[Dataset entries]

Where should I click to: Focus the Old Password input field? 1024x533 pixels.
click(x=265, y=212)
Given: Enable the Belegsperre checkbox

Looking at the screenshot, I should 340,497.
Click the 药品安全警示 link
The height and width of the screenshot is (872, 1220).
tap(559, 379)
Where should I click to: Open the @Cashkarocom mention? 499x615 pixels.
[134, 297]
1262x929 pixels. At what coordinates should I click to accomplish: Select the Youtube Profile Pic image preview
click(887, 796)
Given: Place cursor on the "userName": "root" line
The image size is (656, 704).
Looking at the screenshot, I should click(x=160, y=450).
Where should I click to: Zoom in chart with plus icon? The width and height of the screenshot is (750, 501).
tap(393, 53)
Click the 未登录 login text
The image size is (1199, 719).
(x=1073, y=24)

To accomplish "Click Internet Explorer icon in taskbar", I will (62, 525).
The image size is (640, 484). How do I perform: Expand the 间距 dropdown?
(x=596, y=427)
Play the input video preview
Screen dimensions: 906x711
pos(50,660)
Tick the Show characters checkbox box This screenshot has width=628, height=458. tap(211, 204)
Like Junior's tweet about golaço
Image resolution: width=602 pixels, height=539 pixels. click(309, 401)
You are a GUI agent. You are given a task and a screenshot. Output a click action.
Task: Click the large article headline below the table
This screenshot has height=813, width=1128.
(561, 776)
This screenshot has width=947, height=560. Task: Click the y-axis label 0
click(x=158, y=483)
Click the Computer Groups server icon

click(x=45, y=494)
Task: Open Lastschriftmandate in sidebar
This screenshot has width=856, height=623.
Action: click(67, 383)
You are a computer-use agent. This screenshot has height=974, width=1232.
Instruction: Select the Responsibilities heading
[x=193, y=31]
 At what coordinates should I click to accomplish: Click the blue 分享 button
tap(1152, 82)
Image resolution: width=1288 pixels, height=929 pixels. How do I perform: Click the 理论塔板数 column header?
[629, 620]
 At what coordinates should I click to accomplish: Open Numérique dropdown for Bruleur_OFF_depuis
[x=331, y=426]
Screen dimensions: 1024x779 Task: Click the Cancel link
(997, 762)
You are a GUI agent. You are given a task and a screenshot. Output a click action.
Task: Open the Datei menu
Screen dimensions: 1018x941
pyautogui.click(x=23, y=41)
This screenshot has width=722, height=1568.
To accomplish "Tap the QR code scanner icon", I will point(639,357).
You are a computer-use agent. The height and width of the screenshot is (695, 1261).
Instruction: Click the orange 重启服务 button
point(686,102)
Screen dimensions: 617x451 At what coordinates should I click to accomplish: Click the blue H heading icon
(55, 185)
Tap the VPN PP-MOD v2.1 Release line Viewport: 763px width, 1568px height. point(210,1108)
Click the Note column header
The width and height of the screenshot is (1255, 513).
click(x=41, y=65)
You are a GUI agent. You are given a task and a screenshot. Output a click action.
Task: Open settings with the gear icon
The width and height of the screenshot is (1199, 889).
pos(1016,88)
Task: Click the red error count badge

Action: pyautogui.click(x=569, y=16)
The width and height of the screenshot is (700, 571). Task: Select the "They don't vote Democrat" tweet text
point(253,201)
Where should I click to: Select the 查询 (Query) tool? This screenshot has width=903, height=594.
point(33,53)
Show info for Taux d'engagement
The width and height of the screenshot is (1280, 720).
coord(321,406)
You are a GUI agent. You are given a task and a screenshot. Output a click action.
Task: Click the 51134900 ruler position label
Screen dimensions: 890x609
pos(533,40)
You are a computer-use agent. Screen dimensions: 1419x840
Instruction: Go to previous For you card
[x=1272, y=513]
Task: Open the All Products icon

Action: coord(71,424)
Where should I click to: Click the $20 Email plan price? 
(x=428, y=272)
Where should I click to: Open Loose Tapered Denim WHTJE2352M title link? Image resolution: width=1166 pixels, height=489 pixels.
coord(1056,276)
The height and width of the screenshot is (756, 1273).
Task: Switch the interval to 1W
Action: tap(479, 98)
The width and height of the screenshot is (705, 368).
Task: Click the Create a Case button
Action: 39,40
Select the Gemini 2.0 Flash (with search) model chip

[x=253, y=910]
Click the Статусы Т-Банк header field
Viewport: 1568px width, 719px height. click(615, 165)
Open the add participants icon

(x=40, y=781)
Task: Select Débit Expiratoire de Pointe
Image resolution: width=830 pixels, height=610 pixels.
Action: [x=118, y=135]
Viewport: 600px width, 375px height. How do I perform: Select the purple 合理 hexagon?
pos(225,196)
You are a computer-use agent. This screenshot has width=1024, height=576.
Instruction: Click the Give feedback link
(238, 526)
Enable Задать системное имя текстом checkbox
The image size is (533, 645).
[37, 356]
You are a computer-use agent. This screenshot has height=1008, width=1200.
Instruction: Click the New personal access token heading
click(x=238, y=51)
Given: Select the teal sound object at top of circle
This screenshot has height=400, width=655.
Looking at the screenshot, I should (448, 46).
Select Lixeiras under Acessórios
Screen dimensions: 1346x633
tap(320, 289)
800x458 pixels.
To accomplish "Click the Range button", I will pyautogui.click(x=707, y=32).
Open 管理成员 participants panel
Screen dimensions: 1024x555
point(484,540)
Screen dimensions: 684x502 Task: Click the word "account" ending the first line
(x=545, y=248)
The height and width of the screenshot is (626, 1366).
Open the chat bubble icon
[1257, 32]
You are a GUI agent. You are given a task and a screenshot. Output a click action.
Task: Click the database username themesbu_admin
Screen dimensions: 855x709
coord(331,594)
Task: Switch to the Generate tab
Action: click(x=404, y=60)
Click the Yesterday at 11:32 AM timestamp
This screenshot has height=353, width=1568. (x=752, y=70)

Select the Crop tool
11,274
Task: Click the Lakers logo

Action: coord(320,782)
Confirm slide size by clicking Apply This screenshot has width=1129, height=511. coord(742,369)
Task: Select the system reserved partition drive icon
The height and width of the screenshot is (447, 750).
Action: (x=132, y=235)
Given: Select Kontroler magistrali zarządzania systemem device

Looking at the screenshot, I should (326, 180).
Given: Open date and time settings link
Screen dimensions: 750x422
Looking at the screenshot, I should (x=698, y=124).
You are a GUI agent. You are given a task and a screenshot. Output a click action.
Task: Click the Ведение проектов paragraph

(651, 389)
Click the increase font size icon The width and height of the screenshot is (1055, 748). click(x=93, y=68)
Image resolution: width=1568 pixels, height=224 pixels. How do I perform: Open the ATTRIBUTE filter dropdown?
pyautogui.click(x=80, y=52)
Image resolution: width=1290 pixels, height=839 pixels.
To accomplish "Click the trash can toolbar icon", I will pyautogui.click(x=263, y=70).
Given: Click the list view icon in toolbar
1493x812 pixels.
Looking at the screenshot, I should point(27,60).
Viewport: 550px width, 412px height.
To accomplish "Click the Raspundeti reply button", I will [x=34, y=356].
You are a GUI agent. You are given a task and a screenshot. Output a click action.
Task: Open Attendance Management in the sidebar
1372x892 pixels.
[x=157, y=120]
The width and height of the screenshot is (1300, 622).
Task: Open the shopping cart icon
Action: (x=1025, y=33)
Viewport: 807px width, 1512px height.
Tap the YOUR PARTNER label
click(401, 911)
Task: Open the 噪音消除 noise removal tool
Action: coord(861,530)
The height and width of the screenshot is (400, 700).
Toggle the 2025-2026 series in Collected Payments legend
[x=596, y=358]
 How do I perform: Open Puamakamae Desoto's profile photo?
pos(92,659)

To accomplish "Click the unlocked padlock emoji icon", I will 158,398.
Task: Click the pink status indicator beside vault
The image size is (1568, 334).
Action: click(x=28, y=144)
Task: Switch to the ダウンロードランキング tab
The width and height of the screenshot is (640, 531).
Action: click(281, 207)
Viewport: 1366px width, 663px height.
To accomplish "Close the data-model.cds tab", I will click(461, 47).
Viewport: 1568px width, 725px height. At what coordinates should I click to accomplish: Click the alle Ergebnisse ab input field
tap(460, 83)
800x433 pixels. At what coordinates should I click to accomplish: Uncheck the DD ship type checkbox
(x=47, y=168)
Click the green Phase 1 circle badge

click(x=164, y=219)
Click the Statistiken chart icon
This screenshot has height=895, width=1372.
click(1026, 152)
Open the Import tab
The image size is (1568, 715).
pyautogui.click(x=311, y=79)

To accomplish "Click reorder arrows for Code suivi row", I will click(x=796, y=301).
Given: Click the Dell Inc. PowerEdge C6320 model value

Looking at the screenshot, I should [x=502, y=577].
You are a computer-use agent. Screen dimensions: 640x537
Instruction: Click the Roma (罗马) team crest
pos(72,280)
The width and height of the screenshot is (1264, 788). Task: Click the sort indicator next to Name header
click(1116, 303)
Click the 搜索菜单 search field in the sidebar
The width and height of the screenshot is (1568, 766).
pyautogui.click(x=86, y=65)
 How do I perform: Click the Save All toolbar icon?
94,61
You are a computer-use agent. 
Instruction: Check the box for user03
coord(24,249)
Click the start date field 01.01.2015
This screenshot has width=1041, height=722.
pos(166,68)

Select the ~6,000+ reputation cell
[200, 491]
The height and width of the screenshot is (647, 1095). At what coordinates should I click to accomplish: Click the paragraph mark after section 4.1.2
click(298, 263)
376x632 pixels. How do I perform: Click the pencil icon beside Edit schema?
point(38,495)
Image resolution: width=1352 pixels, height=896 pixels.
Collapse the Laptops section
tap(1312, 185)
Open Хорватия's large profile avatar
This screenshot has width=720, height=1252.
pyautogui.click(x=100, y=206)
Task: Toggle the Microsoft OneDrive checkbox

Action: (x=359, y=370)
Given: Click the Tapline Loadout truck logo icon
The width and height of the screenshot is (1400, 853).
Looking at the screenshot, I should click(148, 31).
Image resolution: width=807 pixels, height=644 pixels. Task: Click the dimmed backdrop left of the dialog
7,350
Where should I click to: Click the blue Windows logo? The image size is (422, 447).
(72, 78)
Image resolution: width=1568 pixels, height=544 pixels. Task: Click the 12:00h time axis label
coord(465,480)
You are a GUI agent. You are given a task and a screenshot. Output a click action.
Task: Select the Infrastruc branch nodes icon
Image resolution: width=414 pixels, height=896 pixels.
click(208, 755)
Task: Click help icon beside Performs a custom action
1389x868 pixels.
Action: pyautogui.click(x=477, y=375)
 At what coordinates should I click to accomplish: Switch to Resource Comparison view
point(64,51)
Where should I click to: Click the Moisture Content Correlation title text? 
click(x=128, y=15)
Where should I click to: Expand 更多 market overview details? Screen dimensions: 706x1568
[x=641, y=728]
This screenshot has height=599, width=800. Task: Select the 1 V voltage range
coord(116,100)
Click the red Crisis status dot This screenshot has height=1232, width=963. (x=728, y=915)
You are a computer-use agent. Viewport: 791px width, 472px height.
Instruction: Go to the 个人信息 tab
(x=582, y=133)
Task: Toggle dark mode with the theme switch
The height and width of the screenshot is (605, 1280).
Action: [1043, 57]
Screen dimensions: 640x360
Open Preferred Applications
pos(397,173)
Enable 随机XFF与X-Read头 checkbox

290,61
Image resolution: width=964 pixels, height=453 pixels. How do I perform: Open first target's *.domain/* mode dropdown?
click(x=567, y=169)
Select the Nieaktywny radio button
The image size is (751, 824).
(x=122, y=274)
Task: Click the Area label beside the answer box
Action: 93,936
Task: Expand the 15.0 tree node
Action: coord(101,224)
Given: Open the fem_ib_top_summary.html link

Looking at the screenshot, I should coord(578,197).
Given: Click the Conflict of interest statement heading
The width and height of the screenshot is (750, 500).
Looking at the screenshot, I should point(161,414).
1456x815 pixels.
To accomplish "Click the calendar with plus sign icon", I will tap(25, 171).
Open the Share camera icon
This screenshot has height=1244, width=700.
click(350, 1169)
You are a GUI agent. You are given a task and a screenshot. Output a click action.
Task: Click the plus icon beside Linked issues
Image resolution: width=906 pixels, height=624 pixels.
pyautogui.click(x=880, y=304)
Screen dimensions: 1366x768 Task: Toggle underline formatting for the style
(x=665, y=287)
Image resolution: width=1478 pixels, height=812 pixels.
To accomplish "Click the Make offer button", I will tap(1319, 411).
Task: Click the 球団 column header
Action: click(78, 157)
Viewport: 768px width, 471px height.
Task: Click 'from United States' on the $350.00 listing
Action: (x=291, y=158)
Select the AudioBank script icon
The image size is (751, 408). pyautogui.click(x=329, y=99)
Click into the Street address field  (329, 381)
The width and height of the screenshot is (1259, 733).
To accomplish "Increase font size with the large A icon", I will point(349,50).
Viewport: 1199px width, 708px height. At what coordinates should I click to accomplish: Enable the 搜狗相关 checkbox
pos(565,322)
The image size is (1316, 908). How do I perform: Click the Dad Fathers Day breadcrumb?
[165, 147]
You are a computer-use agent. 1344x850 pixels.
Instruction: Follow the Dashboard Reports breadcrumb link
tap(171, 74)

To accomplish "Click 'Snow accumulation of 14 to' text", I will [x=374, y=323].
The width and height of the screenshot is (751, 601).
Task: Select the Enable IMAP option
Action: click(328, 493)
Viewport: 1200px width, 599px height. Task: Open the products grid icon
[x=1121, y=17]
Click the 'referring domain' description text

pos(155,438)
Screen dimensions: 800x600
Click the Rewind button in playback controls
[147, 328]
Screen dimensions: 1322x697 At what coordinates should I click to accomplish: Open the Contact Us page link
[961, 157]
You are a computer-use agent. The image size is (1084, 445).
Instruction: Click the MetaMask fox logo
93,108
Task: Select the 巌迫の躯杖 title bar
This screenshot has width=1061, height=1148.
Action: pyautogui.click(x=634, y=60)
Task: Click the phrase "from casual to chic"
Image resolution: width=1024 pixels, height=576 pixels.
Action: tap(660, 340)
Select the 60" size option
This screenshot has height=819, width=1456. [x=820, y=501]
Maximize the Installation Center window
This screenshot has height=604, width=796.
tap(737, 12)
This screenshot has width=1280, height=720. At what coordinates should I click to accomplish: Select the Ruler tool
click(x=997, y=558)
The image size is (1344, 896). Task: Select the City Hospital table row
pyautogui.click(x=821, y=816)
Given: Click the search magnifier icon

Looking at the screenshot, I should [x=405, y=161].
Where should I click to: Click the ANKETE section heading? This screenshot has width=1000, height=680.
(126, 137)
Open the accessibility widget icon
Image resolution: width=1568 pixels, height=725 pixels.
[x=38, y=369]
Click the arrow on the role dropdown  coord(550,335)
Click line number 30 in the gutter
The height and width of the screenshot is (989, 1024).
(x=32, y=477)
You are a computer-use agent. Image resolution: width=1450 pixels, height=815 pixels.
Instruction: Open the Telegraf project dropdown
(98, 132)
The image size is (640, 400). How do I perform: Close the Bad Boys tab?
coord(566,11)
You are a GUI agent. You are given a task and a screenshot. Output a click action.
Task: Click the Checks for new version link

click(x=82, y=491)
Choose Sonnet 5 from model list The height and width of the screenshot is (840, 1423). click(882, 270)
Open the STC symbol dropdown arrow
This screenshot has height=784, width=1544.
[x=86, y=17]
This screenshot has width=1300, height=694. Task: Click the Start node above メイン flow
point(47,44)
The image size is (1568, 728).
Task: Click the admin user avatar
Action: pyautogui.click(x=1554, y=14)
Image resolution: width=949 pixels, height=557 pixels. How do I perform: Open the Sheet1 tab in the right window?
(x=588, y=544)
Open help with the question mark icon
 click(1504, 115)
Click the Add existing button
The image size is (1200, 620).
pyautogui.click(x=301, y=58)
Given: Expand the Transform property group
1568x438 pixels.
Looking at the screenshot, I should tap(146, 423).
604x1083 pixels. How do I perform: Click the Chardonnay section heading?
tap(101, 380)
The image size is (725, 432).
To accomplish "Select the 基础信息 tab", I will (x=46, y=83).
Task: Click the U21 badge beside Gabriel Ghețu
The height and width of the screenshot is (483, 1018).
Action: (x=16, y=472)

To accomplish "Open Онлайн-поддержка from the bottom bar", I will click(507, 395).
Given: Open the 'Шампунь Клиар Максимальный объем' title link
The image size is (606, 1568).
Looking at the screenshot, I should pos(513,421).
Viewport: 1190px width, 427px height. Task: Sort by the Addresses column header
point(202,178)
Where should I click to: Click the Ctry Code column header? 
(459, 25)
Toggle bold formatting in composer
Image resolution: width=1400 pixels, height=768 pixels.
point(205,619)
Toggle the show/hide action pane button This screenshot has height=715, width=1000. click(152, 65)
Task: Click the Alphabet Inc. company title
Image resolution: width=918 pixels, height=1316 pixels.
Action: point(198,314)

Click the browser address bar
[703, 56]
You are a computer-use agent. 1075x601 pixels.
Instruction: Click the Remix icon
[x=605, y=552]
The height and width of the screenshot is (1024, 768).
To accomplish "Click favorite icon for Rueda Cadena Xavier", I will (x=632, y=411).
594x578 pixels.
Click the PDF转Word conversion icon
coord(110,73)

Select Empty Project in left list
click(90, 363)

- **Work task**: Copy every line from the records above that contains the word "settings".

- **Written answer**:
Task: Open settings with the gear icon
Given: Open date and time settings link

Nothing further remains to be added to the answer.